Monday, April 22, 2013

Day 15 -- there seems to be a double standard ...

I have had to stop and really think these past few days.  As this is not a perfect world, and things are not always as they seem, but several 'circumstances' and situations have come to my head or been brought to my attention.  And I just have to say this....

There seems to be a double standard.  It seems that when a 'man' sins...it seems to be brushed under the rug a little easier than if the 'woman' did it.    Just saying.   It seems that when the woman stands up for her self, it is not received the same as if the 'man' had done it.    Maybe it is just  a perception.

Now that could conjure up ALL sorts of stuff and I have to say this - I examined my heart and my motives too.  Please don't read into this more than it is...I am fine, my husband did not 'do' anything to cause me to ponder this, as I said....as we both love people, we work and talk to others,  and others and their lives do enter into our lives.  And as I have said.....this  40 days of prayer is for several Christian Sisters in Christ.... but there are others.... many others that are -- hurting people and couples, and children out there.

So, I asked myself..... Do I 'forgive' one easier than another...

And I do...I have found that I 'forgive' one that I judged  "lost"....a LOT easier than one I judged a "Christian".  Does that make sense?

I have found myself really frustrated with a sister in Christ cause I believe she is not acting like she should, but within another person - I 'pardon' that.  Did that make sense?

Hopefully I am speaking to another - if not - than  I am JUST speaking  to myself,  but  I  needed to ask God to forgive me again, and that has been my head today...so that is what I am posting a prayer for this eve.
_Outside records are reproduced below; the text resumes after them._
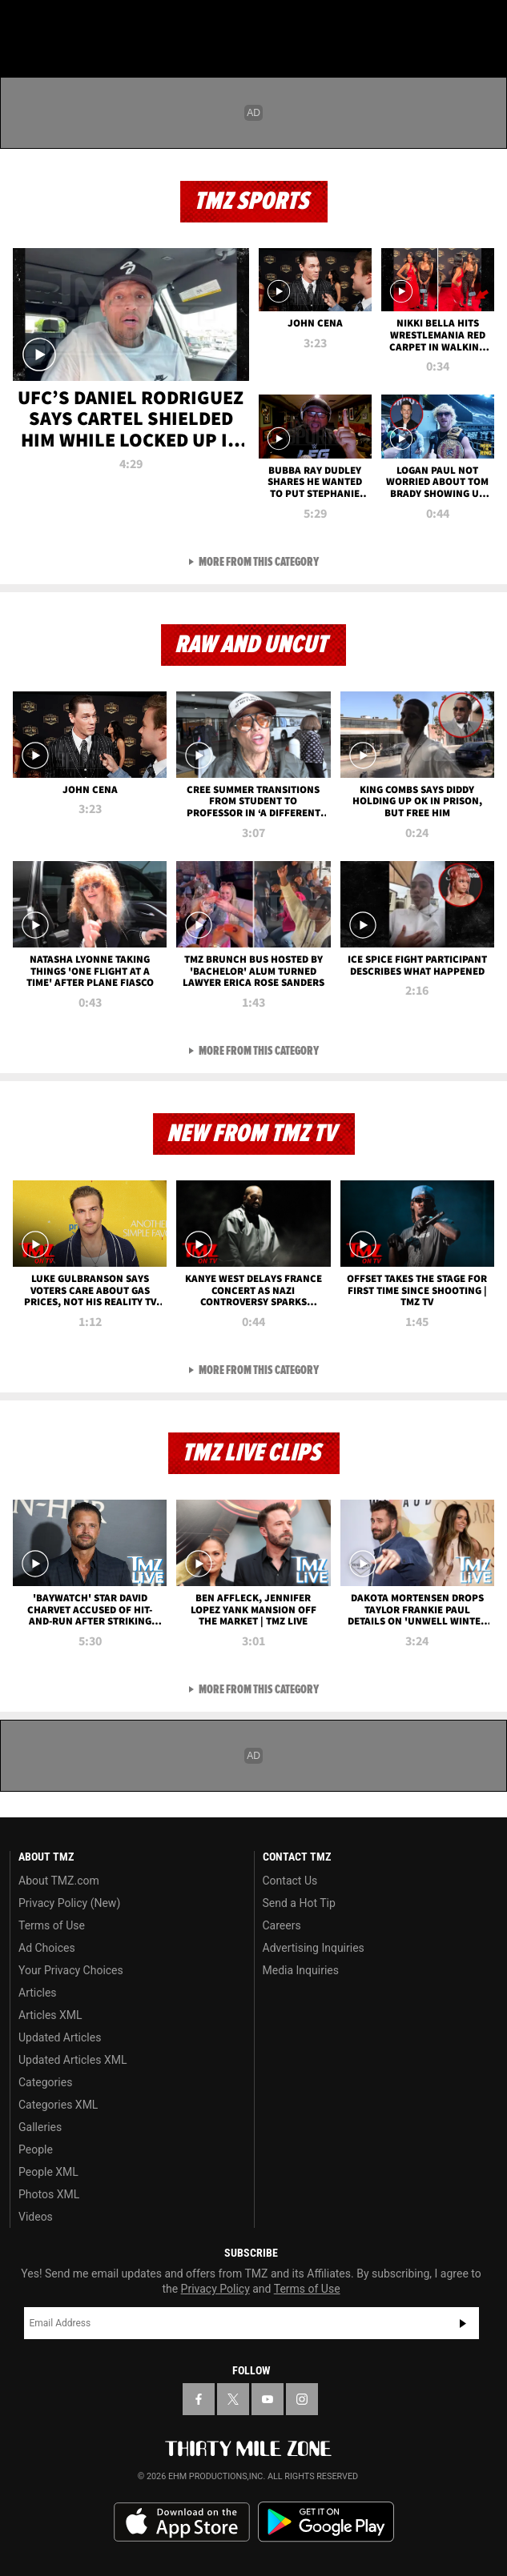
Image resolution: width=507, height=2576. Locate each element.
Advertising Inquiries (313, 1947)
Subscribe (463, 2323)
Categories (45, 2082)
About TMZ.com (58, 1880)
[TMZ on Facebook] (199, 2399)
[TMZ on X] (233, 2399)
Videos (35, 2216)
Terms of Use (51, 1925)
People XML (48, 2171)
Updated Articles (59, 2037)
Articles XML (50, 2015)
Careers (282, 1925)
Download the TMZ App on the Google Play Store (326, 2522)
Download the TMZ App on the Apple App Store (182, 2522)
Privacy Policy (215, 2288)
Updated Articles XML (72, 2059)
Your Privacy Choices (70, 1970)
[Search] (484, 22)
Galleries (40, 2127)
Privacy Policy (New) (69, 1903)
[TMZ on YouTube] (267, 2399)
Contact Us (290, 1880)
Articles (37, 1992)
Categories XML (58, 2104)
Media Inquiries (301, 1970)
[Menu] (22, 22)
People (35, 2149)
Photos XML (48, 2194)
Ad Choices (46, 1947)
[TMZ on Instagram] (302, 2399)
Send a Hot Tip (299, 1903)
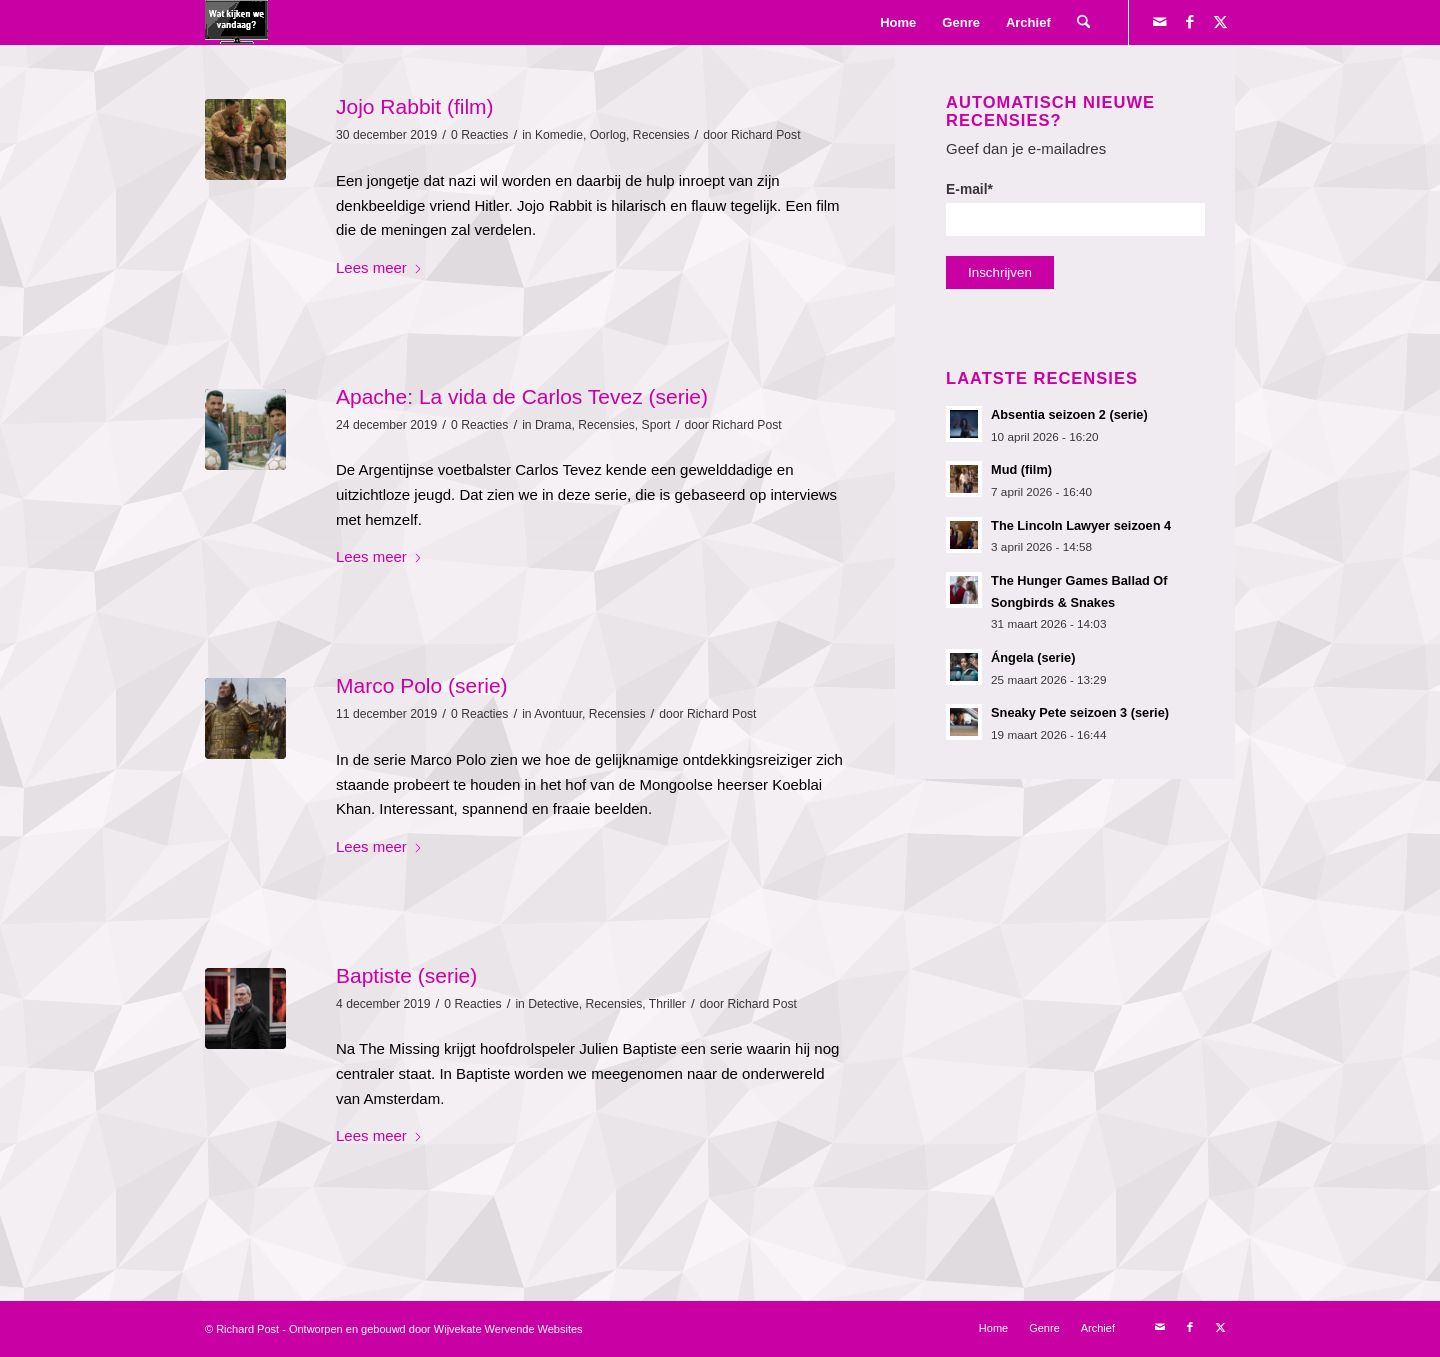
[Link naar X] (1220, 22)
Lord,  I can't judge another 's heart, you will do this, but I see this one and that one and I believe they are not acting in a way that would please you.  Lord, it is hurting her family.  Lord, it is hurting her daughter.  Lord, it is hurting.  However Lord, I will trust you.  Lord, I used to say that if you blew up Brendan and he came to me in a million pieces....I would take the one that fell into my lap and 'work with it'.  So Lord, if you bring this woman back into my life...I will work with it!  Lord, I want your will to be done - and I want total freedom and peace in her life.  I want her to have the life you designed for her!  Lord, forgive me as I have judged....Lord, I know that godly sorrow leads to repentance.  Lord, I pray that she will allow the walls to fall down and take a real look within her self and begin to really LET you in enough.  Lord, there is bitterness and unforgiveness within her life - you can see it and hear it when she speaks but she does not see or hear it - only YOU lord, can open those eyes.   Lord, real sorrow leads to seek out counsel and wisdom.  I am watching with big eyes ...how the counsel and the people you have placed into her life....Lord, I pray she will see it too.  Lord, there are other strongholds and other situations that must stop as well, as there are others interfering with the situation, Lord I ask that you would severe that bridle that seems to be holding onto her, Lord for the sake of the family ...there needs to be a mountain moved and removed.   But I TRUST you enough Lord to do it in YOUR time.  Sorry Lord for getting frustrated today at them ..but basically at you..as I know YOU can do something to fix this and when I don't see stuff 'moving' I think you are still..when in reality - YOU are moving behind the scenes!  I thank you for that Lord.

And Lord, for the other women I am praying for - bless them ...work within their lives, thank you for the answered prayer I have heard and seen.  Thank you for blessing them with clarity of mind!

 Lord, forgive me again if I over spoke - Lord, I pray that tomorrow, the ones trying to harm these sisters in YOU have spiritual eyes that are awaken - tomorrow and they will apologize for the heartache and hurt they have caused.

Lord, for the women from our Church that just returned from their Encounter Weekend -- protect them, as they process their healing and see and experience more of your presence.
Lord, for the one we heard this evening that has cancer - just found out.  Lord, I know you won't let her down.
Lord, for the one seeking medical attention for breast cancer and the other dear one battling the chemo now...

Lord for the others I could name  and the one that is hurting -- heal Lord, emotionally and physically as well, as comfort.  YOU are a great God.  I know you answer prayers.  I praise and thank you that I can come to you - rant and rave and YOU get me...there are over 7000 promises in the bible from YOU..wow..THANK you for loving me THAT much.  Amen.